Good Evening my Fellow Book Dragons. Our Gem this evening is deceiving. It looks like but a plain chunk of bituminous coal. Flat black, a bit shiny in places, nothing to write home about…but wait, crack it open, there are lines within and a large piece of something else in the middle. The lines are blood red, the large piece within appears to be a diamond in the rough. This is Gem Maker Jess Montgomery’s “The Widows”.

I am writing this from an undisclosed mountain somewhere deep in the Appalachians. This tale hit home and hard. I have watched the coal miners and the businessmen. I have ached for the wives and the little children heading to the script store, the rented houses, the aching bellies. Listened to the stories told. Watched the stories from the point of view of the law, as well. This book is not made from whole cloth, this tale has legs.

Ms. Montgomery’s Lily Ross is her husband’s Deputy. When he is killed while out transporting a Miner who is a prisoner, she seeks the truth as to his cause of death. She will not accept that it is an accident. She is not a weak woman. She handles herself well in the jail. She is pregnant and the mother of two small children. But she may not be the only Mrs. Ross. She may not be the only woman who loved Daniel.

This is a story of grit, determination, and bravery. Something most Appalachian women have – because they must – it is born and bred into them. They watch their mothers, their grandmothers, their great-grandmothers. Without it they would not have survived nearly 300 years in these hills.

This is the fictionalized account of the first female sheriff in the state of Ohio. Ms. Montgomery has hit a deep vein. Her characters are three dimensional. These are the women one expects to find here. Hard working, tucking heartaches away because stopping to mourn is not an option most of the time. Things are hard here much of the time and “The Widows” highlights this. There is little romanticism here. Cold hard facts like hardtack and black coffee stream across the page like frost on a May morning.

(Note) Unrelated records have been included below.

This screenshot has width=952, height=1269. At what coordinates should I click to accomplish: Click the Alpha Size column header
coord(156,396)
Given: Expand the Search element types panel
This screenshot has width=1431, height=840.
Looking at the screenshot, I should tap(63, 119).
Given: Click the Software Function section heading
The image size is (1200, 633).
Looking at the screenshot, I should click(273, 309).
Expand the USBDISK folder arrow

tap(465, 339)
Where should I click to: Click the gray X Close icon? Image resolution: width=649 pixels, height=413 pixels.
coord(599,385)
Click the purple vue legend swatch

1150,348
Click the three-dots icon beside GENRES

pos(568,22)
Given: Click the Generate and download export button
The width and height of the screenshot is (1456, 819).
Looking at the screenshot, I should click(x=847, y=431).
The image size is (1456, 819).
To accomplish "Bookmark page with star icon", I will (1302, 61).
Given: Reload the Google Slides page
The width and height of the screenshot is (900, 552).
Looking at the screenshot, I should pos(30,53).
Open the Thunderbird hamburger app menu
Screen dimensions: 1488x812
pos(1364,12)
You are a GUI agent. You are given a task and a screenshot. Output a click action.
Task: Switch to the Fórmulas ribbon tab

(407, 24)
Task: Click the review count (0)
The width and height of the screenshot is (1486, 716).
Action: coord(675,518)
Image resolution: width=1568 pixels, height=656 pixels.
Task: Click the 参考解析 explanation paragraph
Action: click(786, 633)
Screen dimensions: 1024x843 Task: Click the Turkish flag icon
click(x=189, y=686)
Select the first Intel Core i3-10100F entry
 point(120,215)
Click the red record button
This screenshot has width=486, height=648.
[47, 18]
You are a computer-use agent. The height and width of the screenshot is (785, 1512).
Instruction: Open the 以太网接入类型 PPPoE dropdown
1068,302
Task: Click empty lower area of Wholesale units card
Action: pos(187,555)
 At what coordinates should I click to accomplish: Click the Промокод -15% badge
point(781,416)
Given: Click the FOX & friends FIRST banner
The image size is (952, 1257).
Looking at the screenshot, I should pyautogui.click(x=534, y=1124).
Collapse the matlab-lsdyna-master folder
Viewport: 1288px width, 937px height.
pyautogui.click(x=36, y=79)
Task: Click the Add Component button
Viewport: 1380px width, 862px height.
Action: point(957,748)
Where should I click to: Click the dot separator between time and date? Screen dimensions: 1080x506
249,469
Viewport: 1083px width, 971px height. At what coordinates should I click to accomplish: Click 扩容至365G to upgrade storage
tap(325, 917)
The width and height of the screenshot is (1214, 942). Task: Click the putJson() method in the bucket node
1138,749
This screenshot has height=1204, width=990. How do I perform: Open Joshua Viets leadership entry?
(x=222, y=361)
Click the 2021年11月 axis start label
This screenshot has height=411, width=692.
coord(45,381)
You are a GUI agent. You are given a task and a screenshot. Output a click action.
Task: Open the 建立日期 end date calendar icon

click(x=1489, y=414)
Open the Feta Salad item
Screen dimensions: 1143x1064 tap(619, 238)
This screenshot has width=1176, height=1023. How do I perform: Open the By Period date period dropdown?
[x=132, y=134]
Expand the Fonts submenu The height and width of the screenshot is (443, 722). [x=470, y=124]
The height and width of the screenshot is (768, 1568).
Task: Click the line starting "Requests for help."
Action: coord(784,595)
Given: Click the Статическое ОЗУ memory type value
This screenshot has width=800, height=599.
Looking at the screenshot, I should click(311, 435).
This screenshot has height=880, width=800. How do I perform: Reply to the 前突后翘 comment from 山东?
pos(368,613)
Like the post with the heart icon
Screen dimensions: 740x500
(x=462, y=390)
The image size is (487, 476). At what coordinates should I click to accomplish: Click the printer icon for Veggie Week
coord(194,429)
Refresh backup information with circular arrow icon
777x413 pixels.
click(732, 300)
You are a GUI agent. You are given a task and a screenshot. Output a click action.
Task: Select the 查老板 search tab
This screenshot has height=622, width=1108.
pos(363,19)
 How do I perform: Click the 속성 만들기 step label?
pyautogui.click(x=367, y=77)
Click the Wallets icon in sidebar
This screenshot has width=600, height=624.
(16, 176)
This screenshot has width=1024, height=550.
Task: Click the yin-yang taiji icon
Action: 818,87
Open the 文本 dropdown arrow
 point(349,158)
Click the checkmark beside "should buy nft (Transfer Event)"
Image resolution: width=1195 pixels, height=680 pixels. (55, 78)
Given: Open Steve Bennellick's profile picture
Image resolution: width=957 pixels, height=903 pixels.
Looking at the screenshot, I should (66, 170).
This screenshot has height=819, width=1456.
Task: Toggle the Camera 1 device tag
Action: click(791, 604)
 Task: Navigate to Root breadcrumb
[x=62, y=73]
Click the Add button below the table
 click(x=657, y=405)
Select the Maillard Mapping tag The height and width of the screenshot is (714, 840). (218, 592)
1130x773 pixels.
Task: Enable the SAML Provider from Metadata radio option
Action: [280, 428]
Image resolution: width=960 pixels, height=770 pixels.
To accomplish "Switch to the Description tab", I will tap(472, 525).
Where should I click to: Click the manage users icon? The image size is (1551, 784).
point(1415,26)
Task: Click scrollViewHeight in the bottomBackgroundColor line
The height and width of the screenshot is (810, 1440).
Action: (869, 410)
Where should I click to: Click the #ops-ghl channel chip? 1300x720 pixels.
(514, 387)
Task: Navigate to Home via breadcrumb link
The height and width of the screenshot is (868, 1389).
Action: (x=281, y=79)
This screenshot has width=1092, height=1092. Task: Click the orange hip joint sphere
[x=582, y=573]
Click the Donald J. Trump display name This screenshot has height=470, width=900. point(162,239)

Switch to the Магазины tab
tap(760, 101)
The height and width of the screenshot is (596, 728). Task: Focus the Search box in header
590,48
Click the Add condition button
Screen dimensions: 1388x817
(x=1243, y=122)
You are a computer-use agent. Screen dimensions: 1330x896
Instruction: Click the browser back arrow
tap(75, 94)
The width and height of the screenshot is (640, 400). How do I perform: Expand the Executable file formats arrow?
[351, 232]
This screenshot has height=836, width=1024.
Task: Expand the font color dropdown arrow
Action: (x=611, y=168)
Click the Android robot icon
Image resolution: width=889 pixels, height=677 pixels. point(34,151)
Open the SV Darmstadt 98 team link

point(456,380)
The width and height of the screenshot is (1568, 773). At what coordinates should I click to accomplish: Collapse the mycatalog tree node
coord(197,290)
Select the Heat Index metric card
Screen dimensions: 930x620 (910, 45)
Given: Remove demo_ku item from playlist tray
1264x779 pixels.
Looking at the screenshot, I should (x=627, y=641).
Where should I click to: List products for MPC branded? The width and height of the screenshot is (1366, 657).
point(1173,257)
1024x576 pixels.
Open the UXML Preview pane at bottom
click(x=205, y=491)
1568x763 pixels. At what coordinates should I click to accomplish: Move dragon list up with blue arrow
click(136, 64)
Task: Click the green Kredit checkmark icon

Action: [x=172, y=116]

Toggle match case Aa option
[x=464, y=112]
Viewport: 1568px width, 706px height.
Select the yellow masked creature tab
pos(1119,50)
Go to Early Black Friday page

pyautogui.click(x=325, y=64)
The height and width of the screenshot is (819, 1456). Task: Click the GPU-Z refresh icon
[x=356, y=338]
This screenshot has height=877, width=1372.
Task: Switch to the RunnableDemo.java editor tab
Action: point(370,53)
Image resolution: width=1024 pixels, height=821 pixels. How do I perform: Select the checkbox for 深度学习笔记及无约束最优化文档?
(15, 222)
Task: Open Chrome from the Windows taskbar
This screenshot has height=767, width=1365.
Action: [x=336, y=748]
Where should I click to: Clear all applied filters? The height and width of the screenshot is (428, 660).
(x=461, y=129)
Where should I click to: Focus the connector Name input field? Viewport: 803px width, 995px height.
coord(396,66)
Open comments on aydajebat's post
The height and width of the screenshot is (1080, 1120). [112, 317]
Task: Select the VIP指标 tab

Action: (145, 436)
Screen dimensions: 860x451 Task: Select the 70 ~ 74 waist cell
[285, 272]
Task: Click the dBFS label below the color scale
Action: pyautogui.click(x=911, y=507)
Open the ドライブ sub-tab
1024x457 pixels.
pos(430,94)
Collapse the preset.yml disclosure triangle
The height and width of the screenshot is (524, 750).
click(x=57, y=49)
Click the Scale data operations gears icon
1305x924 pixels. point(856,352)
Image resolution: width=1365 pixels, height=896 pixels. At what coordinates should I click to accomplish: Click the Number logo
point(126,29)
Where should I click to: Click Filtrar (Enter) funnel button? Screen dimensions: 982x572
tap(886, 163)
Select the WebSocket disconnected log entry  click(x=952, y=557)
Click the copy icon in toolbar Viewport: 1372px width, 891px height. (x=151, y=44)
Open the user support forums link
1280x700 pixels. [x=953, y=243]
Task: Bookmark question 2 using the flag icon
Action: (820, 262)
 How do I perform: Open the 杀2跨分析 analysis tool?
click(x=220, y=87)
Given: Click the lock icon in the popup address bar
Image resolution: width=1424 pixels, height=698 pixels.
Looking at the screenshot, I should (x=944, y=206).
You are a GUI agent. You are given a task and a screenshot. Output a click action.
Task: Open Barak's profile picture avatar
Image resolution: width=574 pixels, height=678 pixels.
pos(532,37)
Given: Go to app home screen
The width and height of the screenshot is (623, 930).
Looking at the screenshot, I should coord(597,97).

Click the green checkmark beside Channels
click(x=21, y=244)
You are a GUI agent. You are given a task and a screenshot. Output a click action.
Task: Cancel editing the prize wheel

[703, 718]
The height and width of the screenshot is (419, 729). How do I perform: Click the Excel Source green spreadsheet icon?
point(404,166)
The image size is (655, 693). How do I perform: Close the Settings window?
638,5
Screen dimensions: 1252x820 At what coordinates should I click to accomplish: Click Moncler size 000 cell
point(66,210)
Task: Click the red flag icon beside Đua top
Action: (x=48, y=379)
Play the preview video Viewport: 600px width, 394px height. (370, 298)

If you want a story that is real, that is human and will hold your attention from start to finish, this is it. Bravo, Ms. Montgomery! I look forward to your next one in your Kinship Series!

I would also suggest after you read Ms. Montgomery’s book, if you are still interested in the subject, you watch the documentary “Harlan County, USA” on YouTube.

Until tomorrow, I remain, your humble Book Dragon,

Drakon T. Longwitten

I received a copy of this book from #minotaurbooks as part of a Good Reads giveaway. My opinions are my own.